**Target position records:**
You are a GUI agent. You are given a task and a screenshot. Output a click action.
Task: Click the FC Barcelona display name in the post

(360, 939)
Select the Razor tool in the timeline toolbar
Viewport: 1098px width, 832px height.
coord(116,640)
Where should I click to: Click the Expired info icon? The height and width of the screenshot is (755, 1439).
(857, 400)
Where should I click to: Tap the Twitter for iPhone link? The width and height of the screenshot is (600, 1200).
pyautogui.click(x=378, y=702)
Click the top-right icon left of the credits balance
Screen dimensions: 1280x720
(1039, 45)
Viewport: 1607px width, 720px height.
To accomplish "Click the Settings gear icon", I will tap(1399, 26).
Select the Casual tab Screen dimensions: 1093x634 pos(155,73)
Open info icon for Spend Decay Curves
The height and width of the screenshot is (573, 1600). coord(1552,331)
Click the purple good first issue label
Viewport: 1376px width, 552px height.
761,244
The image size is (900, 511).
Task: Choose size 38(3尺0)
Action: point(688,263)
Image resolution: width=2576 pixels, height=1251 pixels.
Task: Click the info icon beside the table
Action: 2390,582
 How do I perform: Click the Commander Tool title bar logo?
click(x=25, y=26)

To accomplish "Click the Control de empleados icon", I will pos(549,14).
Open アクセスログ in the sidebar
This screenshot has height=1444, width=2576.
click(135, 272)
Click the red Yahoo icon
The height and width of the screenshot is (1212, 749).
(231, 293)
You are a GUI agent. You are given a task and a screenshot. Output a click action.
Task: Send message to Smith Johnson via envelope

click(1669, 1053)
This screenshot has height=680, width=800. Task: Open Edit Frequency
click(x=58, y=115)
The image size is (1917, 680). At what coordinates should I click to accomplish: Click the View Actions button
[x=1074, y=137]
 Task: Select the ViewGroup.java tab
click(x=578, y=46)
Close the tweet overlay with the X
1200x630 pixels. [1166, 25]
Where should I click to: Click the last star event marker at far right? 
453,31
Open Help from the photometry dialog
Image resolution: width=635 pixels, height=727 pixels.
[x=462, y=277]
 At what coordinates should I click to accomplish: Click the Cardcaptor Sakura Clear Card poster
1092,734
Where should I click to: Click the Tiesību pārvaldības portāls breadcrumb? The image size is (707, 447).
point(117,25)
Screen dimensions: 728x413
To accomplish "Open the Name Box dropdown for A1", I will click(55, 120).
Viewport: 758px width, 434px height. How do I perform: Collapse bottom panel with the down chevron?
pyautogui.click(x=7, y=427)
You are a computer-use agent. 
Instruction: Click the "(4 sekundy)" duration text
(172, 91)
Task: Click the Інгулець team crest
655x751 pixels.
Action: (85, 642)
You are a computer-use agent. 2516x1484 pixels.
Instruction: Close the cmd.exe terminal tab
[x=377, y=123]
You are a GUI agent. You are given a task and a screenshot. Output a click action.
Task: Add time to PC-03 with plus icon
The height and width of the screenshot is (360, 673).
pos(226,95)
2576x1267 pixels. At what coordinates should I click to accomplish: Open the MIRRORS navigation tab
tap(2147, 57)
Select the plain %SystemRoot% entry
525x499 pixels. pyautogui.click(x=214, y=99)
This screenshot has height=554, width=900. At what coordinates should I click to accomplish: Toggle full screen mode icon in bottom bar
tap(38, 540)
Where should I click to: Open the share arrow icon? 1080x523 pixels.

**Goal of the exercise:** Copy out every item above, swapping "GUI agent" for "screen agent" wherever it occurs and leaving all other text unchanged.

**Response to this task:**
You are a screen agent. You are given a task and a screenshot. Output a click action.
Task: Click the FC Barcelona display name in the post

(360, 939)
Select the Razor tool in the timeline toolbar
Viewport: 1098px width, 832px height.
coord(116,640)
Where should I click to: Click the Expired info icon? The height and width of the screenshot is (755, 1439).
(857, 400)
Where should I click to: Tap the Twitter for iPhone link? The width and height of the screenshot is (600, 1200).
pyautogui.click(x=378, y=702)
Click the top-right icon left of the credits balance
Screen dimensions: 1280x720
(1039, 45)
Viewport: 1607px width, 720px height.
To accomplish "Click the Settings gear icon", I will tap(1399, 26).
Select the Casual tab Screen dimensions: 1093x634 pos(155,73)
Open info icon for Spend Decay Curves
The height and width of the screenshot is (573, 1600). coord(1552,331)
Click the purple good first issue label
Viewport: 1376px width, 552px height.
761,244
The image size is (900, 511).
Task: Choose size 38(3尺0)
Action: point(688,263)
Image resolution: width=2576 pixels, height=1251 pixels.
Task: Click the info icon beside the table
Action: 2390,582
 How do I perform: Click the Commander Tool title bar logo?
click(x=25, y=26)

To accomplish "Click the Control de empleados icon", I will pos(549,14).
Open アクセスログ in the sidebar
This screenshot has height=1444, width=2576.
click(135, 272)
Click the red Yahoo icon
The height and width of the screenshot is (1212, 749).
(231, 293)
You are a screen agent. You are given a task and a screenshot. Output a click action.
Task: Send message to Smith Johnson via envelope

click(1669, 1053)
This screenshot has height=680, width=800. Task: Open Edit Frequency
click(x=58, y=115)
The image size is (1917, 680). At what coordinates should I click to accomplish: Click the View Actions button
[x=1074, y=137]
 Task: Select the ViewGroup.java tab
click(x=578, y=46)
Close the tweet overlay with the X
1200x630 pixels. [1166, 25]
Where should I click to: Click the last star event marker at far right? 
453,31
Open Help from the photometry dialog
Image resolution: width=635 pixels, height=727 pixels.
[x=462, y=277]
 At what coordinates should I click to accomplish: Click the Cardcaptor Sakura Clear Card poster
1092,734
Where should I click to: Click the Tiesību pārvaldības portāls breadcrumb? The image size is (707, 447).
point(117,25)
Screen dimensions: 728x413
To accomplish "Open the Name Box dropdown for A1", I will click(55, 120).
Viewport: 758px width, 434px height. How do I perform: Collapse bottom panel with the down chevron?
pyautogui.click(x=7, y=427)
You are a computer-use agent. 
Instruction: Click the "(4 sekundy)" duration text
(172, 91)
Task: Click the Інгулець team crest
655x751 pixels.
Action: (85, 642)
You are a computer-use agent. 2516x1484 pixels.
Instruction: Close the cmd.exe terminal tab
[x=377, y=123]
You are a screen agent. You are given a task and a screenshot. Output a click action.
Task: Add time to PC-03 with plus icon
The height and width of the screenshot is (360, 673).
pos(226,95)
2576x1267 pixels. At what coordinates should I click to accomplish: Open the MIRRORS navigation tab
tap(2147, 57)
Select the plain %SystemRoot% entry
525x499 pixels. pyautogui.click(x=214, y=99)
This screenshot has height=554, width=900. At what coordinates should I click to accomplish: Toggle full screen mode icon in bottom bar
tap(38, 540)
Where should I click to: Open the share arrow icon? 1080x523 pixels.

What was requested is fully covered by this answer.